Independent Directors and the Russian Capital Markets
J. Robert Brown |
Thursday, January 10, 2008 at 11:00AM Another student wrote about independent directors on the boards of Russian companies. The data casts some interesting insights into the use of these directors in the United States. There has been considerable debate over the value of independent directors on the boards of US companies. Much of the analysis ignores the fact that directors treated as independent in fact are not. This goes to problems with the definition. Under both state law and the NYSE, the definition does not screen for personal relationships, account for structural bias, or take into consideration the fees paid to officers and directors.
Jeffery Gordon at Columbia notes that one explanation for the lack of evidence may be that "most of the empirical evidence assesses incremental changes in board independence in firms where there is already substantial independence and after the cultural entrenchment of norms of independent director behavior." Jeffrey N. Gordon, The Rise of Independent Directors in the United States, 1950-2005: Of Shareholder Value and Stock Market Prices, 59 Stan. L. Rev. 1465, 1505 (2007). In this context, the benefits likely to to the "early adopters." Id. at 1506.
Consistent with that, a 2006 report by Heidrick & Struggles, an international head hunting firm, noted data provided by McKinsey & Co. indicated that "western investors are likley to pay 38% more for shares in Russian Companies with a well developed system of corporate governance." The report further noted that 90% of Russian companies listed in overseas markets have independent directors, typically one-third to one half of the board, with 57% of the independent directors foreign nationals. The use of foreign nationals likely sends a signal to the market that the company is serious about independence and not just meeting a technical definition.
The data supports Gordon's hypothesis. In countries where independent directors are not common, their use can result in an appreciable benefit. In the US, where the stock exchanges already require as a condition of listing, that companies have a majority of independent directors on the board, any increase in the number of independent directors is incremental and takes place in an environment already saturated with them. It would not be a surprise to learn that share prices do not necessarily go up in response.

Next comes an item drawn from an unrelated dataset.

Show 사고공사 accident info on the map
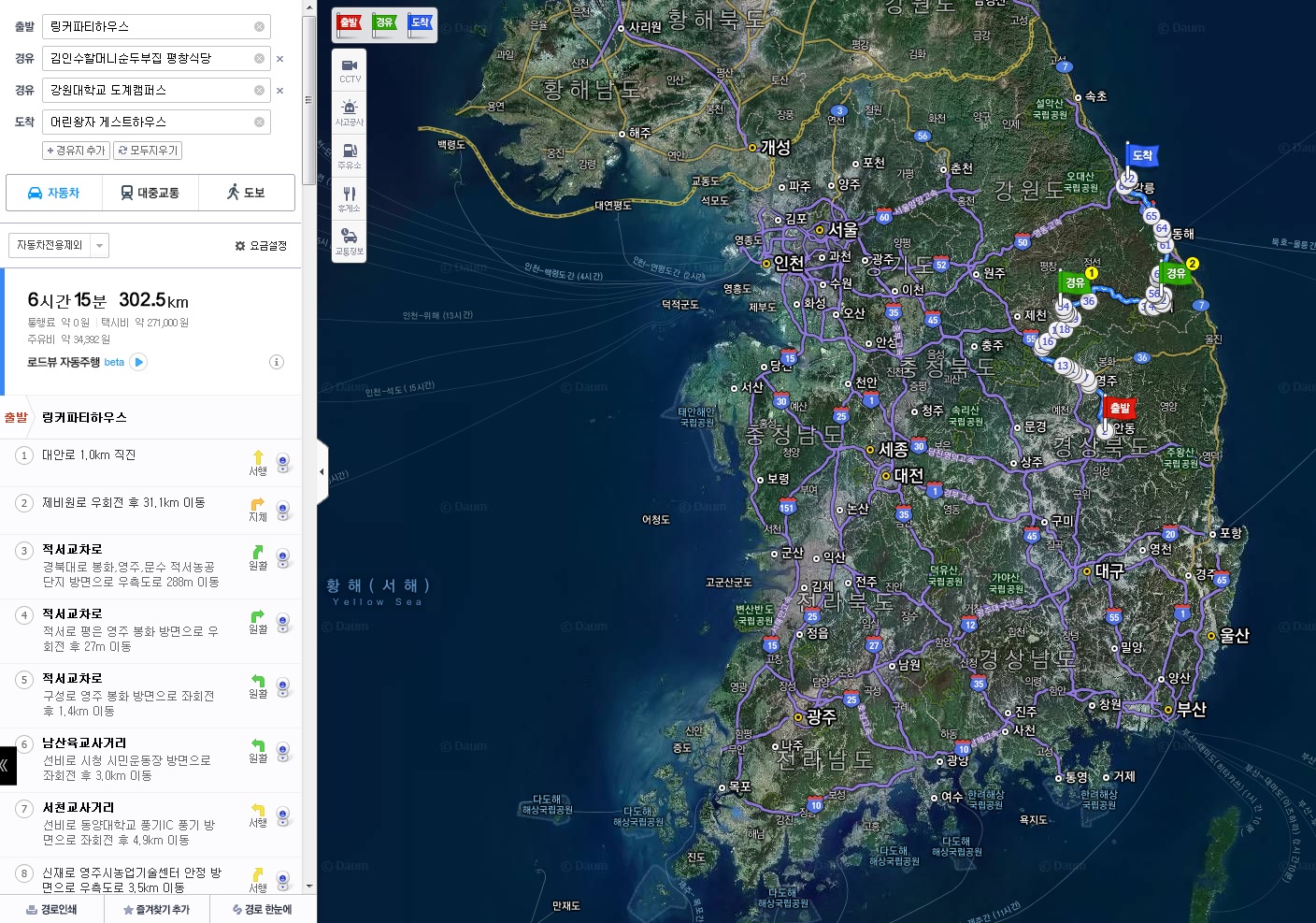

Part of the reason for this is also that the definition of independent used by the stock exchanges does not ensure independence (it does not screen for friendship or take into account the often exorbitant fees paid to directors). Moreover, the CEO, who typically sits on the board and acts as the chairman, invariably plays a role in director selection. The interesting issue to study in the US would be boards with truly independent directors. Had shareholders been allowed access by the Commission and been able occasionally to elect their own directors, it might have been possible to study the phenomena.